## INPUT MATERIAL
________________
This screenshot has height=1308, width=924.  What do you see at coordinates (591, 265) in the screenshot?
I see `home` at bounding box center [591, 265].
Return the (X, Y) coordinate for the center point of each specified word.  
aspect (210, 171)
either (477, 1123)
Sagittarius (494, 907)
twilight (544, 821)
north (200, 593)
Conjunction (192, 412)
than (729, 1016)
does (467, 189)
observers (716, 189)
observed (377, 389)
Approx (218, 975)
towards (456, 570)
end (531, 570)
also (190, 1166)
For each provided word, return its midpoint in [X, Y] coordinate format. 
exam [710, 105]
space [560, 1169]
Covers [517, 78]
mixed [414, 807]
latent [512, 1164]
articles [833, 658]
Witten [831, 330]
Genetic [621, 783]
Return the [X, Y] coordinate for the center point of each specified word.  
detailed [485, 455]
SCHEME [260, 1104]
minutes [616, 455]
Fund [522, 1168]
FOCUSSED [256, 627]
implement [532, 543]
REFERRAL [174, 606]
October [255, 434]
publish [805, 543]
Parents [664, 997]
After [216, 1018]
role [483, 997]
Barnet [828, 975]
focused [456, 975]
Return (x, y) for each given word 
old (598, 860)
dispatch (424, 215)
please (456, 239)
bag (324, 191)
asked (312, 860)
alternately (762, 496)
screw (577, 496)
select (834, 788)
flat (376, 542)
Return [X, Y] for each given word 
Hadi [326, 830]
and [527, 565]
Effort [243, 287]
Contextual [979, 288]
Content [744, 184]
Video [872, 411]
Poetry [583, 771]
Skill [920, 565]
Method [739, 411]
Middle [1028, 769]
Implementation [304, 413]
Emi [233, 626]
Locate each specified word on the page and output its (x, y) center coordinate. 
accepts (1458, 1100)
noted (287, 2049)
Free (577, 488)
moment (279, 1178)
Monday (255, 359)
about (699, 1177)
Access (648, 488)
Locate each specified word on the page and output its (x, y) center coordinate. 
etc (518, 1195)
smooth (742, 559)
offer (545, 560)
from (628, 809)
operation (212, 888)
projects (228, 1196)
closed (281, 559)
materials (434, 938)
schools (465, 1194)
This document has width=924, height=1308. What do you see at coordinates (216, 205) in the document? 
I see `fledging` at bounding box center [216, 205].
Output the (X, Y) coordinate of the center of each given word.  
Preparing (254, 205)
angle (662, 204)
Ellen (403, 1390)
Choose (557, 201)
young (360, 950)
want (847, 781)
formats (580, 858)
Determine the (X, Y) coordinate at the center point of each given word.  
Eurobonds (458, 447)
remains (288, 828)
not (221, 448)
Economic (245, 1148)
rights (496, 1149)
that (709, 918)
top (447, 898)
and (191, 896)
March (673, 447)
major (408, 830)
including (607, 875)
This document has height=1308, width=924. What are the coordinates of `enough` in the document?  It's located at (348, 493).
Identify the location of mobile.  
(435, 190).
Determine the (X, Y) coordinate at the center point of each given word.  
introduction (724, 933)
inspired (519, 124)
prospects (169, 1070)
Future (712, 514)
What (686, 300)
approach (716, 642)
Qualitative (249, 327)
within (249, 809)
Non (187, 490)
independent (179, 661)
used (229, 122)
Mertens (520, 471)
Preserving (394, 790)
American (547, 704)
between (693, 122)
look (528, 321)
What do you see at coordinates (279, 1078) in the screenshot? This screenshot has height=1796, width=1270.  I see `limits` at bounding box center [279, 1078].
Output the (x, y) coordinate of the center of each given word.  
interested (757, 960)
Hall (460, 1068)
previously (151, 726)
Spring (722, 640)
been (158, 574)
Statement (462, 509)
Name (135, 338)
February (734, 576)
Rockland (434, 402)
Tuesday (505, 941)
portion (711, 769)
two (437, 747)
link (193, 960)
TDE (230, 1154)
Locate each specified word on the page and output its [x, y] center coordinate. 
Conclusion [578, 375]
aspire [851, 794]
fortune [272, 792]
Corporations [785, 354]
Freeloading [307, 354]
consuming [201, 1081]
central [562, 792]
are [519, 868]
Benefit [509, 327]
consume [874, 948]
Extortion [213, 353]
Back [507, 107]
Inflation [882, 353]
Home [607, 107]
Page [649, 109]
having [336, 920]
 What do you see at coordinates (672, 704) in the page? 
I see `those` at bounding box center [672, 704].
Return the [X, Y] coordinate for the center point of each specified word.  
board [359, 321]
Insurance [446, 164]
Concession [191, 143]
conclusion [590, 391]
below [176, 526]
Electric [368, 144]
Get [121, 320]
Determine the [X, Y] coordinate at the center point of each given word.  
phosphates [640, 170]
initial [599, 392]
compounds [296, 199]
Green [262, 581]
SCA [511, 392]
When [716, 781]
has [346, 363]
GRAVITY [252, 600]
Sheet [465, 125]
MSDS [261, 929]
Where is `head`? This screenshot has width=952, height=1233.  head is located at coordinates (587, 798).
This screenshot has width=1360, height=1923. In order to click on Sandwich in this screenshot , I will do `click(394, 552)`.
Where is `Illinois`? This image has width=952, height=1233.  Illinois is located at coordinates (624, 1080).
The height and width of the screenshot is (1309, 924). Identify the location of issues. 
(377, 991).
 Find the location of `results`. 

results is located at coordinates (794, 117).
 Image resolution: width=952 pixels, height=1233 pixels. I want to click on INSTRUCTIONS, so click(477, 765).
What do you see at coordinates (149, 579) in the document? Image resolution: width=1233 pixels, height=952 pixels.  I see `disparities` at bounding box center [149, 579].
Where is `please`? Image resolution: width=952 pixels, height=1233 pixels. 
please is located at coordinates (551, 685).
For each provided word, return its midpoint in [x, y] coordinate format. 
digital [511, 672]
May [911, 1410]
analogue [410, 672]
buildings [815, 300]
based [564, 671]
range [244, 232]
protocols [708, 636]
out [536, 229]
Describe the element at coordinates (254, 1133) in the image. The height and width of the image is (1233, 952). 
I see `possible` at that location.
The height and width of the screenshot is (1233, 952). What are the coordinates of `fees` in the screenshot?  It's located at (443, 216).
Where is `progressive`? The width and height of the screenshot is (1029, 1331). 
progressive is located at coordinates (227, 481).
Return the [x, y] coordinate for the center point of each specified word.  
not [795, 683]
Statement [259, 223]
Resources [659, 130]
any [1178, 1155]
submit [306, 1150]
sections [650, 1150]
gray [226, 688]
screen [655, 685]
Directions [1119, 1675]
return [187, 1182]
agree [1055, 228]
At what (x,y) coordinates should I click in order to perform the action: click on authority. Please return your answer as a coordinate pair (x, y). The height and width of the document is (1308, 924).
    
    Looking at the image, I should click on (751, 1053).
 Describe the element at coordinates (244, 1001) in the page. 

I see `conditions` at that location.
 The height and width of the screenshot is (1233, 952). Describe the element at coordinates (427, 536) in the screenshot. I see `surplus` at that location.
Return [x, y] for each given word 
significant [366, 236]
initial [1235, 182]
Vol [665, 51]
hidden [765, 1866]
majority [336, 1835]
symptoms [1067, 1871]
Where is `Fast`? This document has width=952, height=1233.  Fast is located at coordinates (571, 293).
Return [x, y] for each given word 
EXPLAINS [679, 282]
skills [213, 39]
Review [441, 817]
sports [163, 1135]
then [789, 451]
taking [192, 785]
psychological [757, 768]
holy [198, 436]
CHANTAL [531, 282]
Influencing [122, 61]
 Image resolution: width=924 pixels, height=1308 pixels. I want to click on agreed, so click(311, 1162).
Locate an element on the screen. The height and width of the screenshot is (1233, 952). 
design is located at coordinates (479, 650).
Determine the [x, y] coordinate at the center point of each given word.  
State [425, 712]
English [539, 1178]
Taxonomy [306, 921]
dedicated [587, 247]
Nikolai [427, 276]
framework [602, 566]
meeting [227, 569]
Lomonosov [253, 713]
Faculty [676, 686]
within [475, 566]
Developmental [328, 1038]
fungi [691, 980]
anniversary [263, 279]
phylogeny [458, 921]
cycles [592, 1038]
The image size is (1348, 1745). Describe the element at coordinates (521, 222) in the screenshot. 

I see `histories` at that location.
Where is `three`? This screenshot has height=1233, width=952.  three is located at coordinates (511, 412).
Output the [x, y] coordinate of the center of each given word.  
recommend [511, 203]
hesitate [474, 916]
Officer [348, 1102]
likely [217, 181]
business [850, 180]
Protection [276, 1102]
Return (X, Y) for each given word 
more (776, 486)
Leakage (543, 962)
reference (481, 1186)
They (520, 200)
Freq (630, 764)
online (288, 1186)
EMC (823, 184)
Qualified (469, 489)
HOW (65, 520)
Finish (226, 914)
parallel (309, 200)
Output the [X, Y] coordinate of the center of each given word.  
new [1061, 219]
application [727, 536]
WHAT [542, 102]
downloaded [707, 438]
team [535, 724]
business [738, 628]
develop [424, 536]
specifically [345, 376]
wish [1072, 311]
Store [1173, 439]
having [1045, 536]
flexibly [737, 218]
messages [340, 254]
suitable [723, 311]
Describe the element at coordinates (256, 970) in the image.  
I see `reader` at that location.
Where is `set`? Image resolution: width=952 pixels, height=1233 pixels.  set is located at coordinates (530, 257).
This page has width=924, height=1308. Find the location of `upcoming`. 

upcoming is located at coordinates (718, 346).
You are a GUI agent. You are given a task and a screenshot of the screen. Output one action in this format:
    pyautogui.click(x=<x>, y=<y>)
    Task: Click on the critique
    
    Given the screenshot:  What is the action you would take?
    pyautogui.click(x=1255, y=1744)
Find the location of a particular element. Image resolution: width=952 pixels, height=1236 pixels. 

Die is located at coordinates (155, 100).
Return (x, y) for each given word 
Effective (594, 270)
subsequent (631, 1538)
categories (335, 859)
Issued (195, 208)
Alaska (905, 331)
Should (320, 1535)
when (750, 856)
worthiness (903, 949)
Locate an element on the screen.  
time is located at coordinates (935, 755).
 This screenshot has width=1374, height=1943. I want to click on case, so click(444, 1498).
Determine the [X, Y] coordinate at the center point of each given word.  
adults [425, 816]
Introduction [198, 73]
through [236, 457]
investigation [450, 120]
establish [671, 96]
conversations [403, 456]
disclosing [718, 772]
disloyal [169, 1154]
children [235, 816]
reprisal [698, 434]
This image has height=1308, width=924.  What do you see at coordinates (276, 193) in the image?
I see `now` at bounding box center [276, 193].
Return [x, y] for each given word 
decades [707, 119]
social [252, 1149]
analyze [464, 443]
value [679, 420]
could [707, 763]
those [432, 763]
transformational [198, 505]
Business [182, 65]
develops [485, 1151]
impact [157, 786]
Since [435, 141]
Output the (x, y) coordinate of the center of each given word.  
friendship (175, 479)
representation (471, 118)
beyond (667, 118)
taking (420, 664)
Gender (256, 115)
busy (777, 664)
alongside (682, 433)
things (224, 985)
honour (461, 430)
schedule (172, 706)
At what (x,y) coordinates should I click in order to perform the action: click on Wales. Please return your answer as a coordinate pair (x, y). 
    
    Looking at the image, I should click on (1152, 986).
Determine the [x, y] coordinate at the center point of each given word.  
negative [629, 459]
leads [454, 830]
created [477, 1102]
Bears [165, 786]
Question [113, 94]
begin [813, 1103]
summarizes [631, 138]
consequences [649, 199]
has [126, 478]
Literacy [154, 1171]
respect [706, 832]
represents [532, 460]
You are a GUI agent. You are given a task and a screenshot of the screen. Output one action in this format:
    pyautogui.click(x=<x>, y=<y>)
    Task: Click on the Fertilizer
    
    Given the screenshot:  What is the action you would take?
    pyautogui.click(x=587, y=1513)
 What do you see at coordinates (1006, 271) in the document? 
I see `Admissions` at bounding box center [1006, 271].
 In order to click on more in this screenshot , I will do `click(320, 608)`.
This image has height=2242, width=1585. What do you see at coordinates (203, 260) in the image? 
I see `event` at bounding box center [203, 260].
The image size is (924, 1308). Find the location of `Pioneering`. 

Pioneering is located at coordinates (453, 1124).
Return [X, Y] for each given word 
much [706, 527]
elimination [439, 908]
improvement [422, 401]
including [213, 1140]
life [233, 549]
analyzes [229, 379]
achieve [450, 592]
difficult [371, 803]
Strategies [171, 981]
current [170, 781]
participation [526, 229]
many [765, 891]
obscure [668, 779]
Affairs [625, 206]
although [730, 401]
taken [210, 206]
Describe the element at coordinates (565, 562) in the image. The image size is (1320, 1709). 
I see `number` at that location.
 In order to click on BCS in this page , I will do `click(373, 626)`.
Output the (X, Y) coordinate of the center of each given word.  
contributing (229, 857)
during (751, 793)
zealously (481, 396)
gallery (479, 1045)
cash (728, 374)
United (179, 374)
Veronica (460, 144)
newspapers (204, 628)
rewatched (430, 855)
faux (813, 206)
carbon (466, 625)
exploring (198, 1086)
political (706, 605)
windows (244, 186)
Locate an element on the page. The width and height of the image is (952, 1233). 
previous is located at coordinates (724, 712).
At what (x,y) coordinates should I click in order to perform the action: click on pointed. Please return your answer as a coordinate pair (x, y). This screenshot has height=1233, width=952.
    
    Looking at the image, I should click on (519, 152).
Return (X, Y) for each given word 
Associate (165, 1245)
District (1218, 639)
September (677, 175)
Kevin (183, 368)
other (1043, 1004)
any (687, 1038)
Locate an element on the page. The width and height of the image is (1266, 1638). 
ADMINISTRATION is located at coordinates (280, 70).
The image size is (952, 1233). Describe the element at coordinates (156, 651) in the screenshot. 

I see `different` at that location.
________________
Reproduce word for word the lines of the data above, from the line containing "Home [607, 107]" through the line containing "This screenshot has width=1360, height=1923.", including both of those lines.

## FINAL RESULT
Home [607, 107]
Page [649, 109]
having [336, 920]
 What do you see at coordinates (672, 704) in the page? 
I see `those` at bounding box center [672, 704].
Return the [X, Y] coordinate for the center point of each specified word.  
board [359, 321]
Insurance [446, 164]
Concession [191, 143]
conclusion [590, 391]
below [176, 526]
Electric [368, 144]
Get [121, 320]
Determine the [X, Y] coordinate at the center point of each given word.  
phosphates [640, 170]
initial [599, 392]
compounds [296, 199]
Green [262, 581]
SCA [511, 392]
When [716, 781]
has [346, 363]
GRAVITY [252, 600]
Sheet [465, 125]
MSDS [261, 929]
Where is `head`? This screenshot has width=952, height=1233.  head is located at coordinates (587, 798).
This screenshot has width=1360, height=1923. In order to click on Sandwich in this screenshot , I will do `click(394, 552)`.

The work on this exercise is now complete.